The 240 runs a non-standard Ciprico disk controller and driver, so
it's possible that the problems on it are our fault.  However, the 340
is standard SGI hardware and software, just a few kernel constants
(like streams buffers) cranked up (and a couple of streams code fixes
that solved some of the more frequent hangs)

Typical hang conditions are when the system has a dozen users or so --
the 340 usually has all four processors busy with crunch jobs in the
background, the 240 usually has a couple of processors idle.  Both
systems are frequently pushed to the limit, the 340 more often than
the 240 (the 240 hangs more often, though) which must be some part of
the problem, because other less loaded 240s and 280s around here have
stayed up for months on end.  

Both systems have a lot of NFS hard mounts, including cross-mounts.
We're well aware that an NFS server going down can hang them, but
there have been many hangs that cannot be explained by this.  (We also
mount NFS directories in /nfs/machine/filesystem to try to avoid some
of the problems)

I've seen some correlation between hangs and a home directory file
system filling up.  Not too conclusive, though.  (Both machines have a
reasonable amount of swap -- 200Mb or so; we're well aware that a
process filling up swap can degrade the system impressively as it does
its best to make the process dump core:-)
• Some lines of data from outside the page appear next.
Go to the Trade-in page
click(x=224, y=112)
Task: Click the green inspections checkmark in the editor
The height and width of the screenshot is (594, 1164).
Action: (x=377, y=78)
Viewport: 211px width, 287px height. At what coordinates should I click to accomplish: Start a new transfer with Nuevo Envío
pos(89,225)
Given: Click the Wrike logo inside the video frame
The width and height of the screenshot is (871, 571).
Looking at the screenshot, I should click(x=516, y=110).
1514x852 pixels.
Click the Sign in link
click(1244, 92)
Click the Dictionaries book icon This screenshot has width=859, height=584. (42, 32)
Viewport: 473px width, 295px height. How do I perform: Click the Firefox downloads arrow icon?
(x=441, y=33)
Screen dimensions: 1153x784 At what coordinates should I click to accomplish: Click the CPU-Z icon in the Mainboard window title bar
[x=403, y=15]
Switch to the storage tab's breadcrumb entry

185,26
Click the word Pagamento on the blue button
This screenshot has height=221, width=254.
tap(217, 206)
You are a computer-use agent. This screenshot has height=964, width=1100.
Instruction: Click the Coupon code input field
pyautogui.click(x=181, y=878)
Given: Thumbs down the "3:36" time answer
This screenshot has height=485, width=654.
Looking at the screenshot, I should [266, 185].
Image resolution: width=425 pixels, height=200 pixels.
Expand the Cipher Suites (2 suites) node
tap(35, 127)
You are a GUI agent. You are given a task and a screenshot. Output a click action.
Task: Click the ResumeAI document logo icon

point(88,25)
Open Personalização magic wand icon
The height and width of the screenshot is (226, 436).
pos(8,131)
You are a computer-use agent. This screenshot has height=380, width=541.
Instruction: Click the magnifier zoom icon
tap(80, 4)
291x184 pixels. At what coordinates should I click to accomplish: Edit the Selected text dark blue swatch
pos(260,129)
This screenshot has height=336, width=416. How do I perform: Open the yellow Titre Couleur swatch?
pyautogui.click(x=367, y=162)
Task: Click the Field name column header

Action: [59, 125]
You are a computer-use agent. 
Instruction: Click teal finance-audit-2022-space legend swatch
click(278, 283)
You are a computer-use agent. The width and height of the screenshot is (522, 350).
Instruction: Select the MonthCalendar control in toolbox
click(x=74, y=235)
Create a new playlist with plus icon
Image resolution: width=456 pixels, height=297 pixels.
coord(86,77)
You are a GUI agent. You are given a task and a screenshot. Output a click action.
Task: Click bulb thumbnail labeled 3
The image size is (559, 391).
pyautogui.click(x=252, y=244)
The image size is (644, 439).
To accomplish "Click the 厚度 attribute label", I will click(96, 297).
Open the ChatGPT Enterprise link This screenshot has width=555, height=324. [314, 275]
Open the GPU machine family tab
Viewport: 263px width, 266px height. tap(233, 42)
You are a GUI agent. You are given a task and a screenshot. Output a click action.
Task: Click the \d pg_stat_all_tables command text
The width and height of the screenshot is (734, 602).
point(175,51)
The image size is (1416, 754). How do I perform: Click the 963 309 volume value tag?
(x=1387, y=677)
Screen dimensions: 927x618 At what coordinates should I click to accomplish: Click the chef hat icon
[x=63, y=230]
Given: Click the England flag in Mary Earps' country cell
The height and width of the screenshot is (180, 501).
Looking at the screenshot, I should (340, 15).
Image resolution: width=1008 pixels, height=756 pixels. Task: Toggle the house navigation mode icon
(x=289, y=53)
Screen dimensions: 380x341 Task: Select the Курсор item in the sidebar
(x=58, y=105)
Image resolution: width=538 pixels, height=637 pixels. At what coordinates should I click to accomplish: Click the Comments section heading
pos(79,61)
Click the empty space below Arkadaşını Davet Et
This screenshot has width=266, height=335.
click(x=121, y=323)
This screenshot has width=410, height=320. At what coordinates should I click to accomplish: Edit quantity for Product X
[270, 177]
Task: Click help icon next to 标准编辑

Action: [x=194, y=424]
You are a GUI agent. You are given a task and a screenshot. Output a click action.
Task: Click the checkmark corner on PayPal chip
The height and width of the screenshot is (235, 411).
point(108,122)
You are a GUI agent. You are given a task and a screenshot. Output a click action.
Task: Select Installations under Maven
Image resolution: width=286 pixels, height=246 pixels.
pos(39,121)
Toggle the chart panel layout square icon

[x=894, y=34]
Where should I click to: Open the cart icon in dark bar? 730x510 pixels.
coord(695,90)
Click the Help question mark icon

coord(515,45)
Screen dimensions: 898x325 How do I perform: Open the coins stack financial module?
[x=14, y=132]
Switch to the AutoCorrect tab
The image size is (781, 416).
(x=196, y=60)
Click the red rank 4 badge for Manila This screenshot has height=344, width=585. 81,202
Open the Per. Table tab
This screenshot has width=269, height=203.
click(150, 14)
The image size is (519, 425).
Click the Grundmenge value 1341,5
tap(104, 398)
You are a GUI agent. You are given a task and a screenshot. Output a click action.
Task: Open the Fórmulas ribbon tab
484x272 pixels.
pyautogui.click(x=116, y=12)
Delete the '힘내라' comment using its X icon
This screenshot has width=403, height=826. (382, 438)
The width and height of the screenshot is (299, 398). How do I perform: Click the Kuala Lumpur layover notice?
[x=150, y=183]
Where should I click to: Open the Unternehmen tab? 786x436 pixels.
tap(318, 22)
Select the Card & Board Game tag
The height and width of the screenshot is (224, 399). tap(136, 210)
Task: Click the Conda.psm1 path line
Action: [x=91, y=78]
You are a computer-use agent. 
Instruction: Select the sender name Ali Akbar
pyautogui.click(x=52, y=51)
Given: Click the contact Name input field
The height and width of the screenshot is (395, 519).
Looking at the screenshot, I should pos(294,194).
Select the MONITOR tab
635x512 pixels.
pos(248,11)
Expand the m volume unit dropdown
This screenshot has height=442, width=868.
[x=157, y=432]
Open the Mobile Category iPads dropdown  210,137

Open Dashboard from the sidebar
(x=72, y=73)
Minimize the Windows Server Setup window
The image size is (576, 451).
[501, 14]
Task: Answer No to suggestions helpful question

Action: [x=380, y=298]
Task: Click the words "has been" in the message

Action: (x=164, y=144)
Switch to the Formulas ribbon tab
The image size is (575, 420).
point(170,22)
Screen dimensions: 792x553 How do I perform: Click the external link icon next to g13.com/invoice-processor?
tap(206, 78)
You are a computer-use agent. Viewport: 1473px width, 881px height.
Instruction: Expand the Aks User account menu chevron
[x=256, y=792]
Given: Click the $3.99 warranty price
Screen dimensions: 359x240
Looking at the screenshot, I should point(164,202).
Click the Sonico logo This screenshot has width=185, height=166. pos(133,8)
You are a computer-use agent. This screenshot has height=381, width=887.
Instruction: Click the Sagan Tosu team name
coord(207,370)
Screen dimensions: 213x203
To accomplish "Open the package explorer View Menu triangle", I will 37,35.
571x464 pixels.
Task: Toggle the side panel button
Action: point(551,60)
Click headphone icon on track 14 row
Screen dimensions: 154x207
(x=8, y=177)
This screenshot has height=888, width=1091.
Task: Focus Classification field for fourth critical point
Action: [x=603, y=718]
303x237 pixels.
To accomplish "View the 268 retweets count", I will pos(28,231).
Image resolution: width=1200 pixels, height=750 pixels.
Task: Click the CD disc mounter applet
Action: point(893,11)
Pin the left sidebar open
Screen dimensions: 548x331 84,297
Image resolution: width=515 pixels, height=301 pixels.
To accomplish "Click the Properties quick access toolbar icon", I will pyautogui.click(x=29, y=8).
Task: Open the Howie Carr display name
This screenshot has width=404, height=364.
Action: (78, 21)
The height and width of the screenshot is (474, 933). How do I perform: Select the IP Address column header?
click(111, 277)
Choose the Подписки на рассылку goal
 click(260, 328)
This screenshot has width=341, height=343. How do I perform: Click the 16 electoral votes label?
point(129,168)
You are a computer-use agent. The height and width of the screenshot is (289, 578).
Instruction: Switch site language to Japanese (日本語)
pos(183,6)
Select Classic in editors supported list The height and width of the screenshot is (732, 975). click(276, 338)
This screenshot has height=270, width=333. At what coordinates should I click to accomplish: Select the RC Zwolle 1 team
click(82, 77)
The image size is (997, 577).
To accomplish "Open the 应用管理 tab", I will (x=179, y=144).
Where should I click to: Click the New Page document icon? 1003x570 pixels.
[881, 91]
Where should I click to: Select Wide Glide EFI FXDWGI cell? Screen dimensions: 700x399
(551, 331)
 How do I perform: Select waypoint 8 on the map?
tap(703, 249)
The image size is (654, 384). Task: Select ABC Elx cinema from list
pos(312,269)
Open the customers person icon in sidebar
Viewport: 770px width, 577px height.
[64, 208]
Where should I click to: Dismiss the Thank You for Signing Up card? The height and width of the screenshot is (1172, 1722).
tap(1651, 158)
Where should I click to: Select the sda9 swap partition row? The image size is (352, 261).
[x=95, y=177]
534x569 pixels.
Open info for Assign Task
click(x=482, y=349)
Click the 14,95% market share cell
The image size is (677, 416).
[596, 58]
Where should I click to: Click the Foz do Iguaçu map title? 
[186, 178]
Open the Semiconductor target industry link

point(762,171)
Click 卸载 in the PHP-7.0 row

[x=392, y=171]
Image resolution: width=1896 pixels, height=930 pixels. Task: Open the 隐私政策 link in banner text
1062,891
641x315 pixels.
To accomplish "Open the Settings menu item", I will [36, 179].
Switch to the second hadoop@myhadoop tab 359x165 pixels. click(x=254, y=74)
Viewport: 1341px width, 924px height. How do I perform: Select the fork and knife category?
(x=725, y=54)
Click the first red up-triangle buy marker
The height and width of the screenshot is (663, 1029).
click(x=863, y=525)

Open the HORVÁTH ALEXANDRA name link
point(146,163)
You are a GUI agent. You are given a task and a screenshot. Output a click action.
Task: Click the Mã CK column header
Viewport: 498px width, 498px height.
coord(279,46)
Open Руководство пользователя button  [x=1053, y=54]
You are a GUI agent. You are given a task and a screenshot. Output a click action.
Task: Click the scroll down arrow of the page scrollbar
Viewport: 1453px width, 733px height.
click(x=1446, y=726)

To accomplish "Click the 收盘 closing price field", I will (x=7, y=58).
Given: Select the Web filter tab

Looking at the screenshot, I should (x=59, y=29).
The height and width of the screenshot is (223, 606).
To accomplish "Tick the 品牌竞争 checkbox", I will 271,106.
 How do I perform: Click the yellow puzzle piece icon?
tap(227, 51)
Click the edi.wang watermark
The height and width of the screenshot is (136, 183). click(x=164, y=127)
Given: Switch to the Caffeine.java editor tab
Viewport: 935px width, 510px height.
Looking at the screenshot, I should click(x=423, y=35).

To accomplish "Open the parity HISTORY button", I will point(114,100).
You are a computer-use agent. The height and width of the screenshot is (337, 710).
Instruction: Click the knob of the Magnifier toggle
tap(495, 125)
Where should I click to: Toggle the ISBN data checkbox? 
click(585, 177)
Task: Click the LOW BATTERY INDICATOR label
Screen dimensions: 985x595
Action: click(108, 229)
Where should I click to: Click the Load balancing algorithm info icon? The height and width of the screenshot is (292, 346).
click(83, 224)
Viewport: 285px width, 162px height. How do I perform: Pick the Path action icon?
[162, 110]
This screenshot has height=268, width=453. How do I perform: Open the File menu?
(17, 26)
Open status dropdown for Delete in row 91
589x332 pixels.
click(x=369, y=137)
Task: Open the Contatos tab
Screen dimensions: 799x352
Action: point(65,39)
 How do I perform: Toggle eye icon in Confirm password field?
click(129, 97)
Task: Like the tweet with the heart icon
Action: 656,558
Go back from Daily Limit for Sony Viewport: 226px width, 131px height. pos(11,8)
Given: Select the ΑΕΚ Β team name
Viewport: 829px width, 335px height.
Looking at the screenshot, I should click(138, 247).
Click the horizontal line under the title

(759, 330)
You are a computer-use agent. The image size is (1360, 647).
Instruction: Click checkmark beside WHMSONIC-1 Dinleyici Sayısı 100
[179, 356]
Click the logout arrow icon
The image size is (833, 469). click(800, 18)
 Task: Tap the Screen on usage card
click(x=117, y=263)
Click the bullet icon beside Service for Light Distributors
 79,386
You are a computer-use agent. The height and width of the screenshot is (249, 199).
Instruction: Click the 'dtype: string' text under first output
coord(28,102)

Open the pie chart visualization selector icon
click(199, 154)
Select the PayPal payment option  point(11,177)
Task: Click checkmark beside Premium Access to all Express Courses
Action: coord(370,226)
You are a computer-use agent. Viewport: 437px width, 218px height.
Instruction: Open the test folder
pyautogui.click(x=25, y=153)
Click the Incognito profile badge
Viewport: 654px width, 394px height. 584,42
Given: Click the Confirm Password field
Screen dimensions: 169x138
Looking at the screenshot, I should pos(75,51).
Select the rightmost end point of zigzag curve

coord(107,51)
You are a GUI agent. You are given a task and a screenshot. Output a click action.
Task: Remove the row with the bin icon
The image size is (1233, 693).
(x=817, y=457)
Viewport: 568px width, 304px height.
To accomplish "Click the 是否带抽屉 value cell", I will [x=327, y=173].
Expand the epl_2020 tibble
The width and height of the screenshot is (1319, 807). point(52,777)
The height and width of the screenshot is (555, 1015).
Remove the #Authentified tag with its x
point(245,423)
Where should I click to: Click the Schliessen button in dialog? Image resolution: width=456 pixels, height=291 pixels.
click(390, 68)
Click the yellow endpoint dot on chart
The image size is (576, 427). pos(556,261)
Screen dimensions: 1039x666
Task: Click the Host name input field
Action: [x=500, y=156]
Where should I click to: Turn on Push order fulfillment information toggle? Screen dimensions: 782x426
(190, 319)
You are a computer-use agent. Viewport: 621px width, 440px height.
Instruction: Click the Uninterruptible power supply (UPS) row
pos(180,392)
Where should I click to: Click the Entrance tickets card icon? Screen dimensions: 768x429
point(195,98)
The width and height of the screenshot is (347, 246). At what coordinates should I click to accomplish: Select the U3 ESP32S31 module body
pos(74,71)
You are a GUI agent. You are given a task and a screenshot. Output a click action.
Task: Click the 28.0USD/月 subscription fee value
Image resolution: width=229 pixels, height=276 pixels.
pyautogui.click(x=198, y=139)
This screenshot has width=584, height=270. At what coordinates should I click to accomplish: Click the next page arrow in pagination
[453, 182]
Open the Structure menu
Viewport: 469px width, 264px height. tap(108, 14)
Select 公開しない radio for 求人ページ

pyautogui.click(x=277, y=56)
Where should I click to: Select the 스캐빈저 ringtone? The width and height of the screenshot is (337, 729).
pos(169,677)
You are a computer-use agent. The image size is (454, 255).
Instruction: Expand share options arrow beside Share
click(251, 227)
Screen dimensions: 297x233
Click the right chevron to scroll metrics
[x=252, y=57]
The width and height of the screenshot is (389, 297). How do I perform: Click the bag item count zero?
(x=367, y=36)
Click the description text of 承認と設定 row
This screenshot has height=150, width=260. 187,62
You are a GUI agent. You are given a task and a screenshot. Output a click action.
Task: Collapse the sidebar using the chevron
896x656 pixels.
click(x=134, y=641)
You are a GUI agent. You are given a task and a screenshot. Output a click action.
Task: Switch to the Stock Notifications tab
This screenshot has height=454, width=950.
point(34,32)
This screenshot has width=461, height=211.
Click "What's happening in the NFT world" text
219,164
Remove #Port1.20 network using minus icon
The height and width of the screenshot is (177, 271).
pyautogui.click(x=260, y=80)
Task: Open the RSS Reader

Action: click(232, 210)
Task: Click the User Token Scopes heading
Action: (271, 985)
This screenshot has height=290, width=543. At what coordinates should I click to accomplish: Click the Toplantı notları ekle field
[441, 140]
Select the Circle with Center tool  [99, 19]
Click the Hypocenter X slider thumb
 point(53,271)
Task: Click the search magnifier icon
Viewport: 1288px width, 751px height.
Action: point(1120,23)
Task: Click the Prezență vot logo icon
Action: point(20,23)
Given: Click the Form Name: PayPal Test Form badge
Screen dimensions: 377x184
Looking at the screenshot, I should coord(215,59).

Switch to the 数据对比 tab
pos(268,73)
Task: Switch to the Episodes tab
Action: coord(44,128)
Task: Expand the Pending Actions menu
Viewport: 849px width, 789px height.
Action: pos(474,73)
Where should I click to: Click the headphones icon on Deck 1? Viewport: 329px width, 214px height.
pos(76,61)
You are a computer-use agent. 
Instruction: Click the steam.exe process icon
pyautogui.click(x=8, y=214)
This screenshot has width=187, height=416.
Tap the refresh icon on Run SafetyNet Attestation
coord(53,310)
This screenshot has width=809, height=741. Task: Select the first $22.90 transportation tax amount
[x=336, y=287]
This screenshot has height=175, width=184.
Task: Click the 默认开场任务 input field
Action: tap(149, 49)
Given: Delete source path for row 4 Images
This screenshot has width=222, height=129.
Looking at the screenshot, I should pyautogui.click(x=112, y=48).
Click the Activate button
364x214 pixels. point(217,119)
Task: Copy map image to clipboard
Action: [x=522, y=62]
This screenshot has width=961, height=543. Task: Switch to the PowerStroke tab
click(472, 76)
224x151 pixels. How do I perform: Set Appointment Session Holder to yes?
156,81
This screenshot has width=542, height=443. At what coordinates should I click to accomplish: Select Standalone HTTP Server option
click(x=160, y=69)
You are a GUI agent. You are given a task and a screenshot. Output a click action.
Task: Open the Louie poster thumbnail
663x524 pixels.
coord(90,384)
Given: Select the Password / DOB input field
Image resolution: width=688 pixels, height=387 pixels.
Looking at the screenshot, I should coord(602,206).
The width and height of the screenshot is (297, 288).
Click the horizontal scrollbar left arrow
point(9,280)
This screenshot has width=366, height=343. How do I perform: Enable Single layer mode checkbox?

I know we ought to have reported this in more detail before, but we've
been embarassingly sluggish about collecting enough facts to make this
sort of report useful to the kernel folk we contact at SGI, and calls
to the hotline about this sort of problem produce, um, less than
helpful answers once we confirm that we have lots of space in /tmp, we
age logs regularly, and have lots of swap space.

	Mark.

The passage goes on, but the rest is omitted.